Pensez-vous réellement que je suis attiré par les hommes, parce que deux chandails mauves ont séjourné dans ma garde-robe, parmi tant de morceaux aux couleurs «garçonnes». Êtes-vous confortables avec vos croyances si je vous confie qu’à mon arrivée dans l’harmonie du secondaire, mes instincts me criaient de me tenir loin de la flute traversière et de prioriser des options neutres comme le saxophone, le basson ou la trompette? Aimeriez-vous que votre enfant réalise à la fin de sa vingtaine qu’il a un physique et des habiletés naturelles pour le ballet, mais qu’il ne les a jamais développées, car la société refusait que les garçons suivent des cours de danse quand il était plus jeune? 
 
N’en avez-vous pas assez de ces associations de genre ridicules?

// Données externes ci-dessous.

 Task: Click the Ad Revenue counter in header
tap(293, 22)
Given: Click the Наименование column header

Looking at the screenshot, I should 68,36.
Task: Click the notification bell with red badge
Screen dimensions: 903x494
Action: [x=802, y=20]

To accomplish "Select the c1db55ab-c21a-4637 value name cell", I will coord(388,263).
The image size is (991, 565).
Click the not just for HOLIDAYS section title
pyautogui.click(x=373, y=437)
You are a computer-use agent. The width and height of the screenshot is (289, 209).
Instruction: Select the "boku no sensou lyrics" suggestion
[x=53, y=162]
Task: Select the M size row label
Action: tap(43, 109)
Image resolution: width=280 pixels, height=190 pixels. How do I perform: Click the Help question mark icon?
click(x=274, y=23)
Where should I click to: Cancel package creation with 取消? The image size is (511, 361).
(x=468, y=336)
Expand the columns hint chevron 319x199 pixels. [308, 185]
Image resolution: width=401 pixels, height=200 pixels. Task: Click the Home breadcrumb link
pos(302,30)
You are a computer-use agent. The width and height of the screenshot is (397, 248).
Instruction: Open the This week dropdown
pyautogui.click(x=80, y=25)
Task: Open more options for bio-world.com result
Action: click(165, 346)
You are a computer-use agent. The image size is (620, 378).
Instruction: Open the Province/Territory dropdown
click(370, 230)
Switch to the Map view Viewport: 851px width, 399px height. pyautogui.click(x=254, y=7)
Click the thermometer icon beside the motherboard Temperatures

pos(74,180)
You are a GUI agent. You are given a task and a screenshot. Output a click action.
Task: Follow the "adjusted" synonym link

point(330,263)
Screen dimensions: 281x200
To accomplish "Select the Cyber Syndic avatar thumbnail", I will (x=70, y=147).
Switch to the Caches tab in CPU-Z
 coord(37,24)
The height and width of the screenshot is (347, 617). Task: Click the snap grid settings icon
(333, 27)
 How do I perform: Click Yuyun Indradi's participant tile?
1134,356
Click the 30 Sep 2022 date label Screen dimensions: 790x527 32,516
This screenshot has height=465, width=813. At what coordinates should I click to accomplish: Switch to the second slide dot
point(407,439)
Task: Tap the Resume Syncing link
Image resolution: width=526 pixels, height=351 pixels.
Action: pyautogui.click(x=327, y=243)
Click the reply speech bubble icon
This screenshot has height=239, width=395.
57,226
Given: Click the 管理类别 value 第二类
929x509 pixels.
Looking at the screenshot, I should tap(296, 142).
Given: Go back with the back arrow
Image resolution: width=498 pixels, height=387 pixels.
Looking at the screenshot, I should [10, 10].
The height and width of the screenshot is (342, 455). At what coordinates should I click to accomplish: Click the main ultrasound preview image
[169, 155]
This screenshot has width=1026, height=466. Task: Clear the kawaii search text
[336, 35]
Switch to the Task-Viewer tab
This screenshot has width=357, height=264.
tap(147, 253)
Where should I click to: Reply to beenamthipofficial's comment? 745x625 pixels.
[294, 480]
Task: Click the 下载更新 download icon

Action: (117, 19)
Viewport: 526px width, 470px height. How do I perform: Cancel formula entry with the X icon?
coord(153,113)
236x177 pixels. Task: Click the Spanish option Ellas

Ne préfèreriez-vous pas plutôt promouvoir des valeurs d’authenti-cité et de liberté en laissant vos enfants être qui ils sont? Les sourires qui s’afficheront sur leurs visages vous convaincront probablement de pousser la réflexion plus loin en assimilant dès leur plus jeune âge qu’ils pourraient être hétérosexuels ou homo- sexuels, au lieu de tenir pour acquis qu’ils seront hétéros, parce que la société s’est bâtie sur des fondations hétéronormatives. Mieux encore, si vous êtes suffisamment lucides et matures, vous leur expliquerez qu’ils auront le choix d’aimer un garçon ou une fille. Le tout, avec une attitude d’ouverture et d’amour inconditionnel. Parce que c’est ça, aimer et protéger son enfant. Et c’est grâce à l’effet que vous aurez sur eux que la société se transformera vraiment. Enfin. Un enfant à la fois.